__EXERCISE PROMPT__. An exact transcription of the lines from the one holding "The image size" to the end of the entries below, and nothing more, is the required answer. Please omit the pictures.

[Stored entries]
===

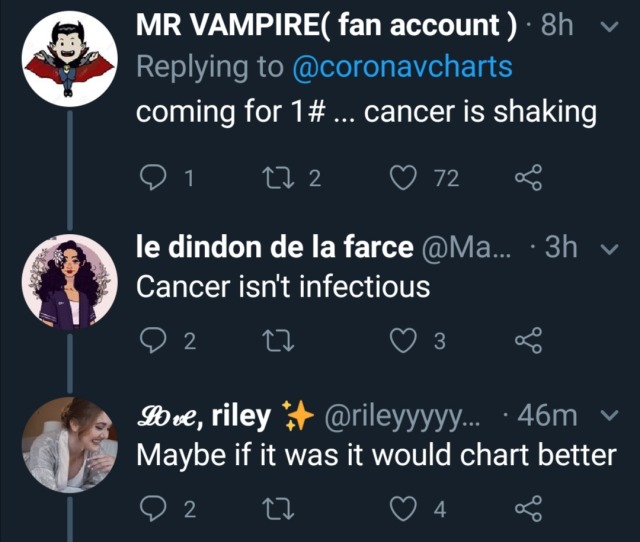
Task: Open the @coronavcharts profile link
Action: point(402,68)
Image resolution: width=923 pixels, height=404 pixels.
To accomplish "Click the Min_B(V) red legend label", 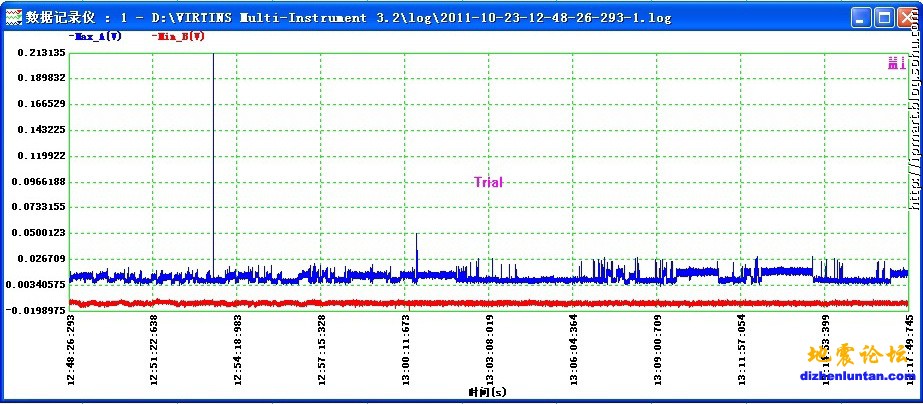I will [181, 37].
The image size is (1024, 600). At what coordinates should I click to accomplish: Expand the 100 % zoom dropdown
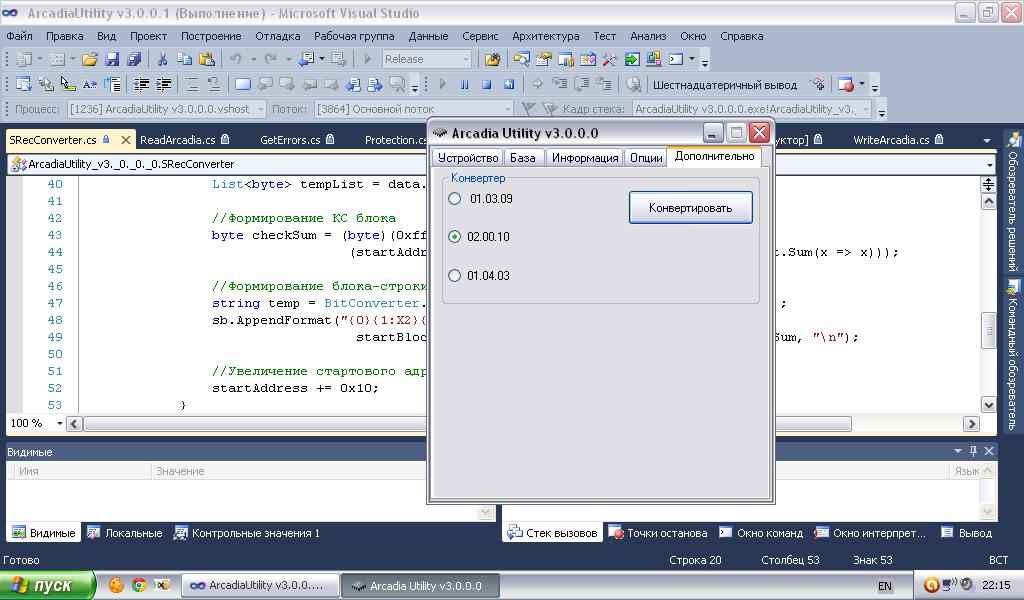[59, 424]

===

__TASK ANSWER__.
The image size is (1024, 600). At what coordinates should I click to accomplish: Expand the 100 % zoom dropdown
[59, 424]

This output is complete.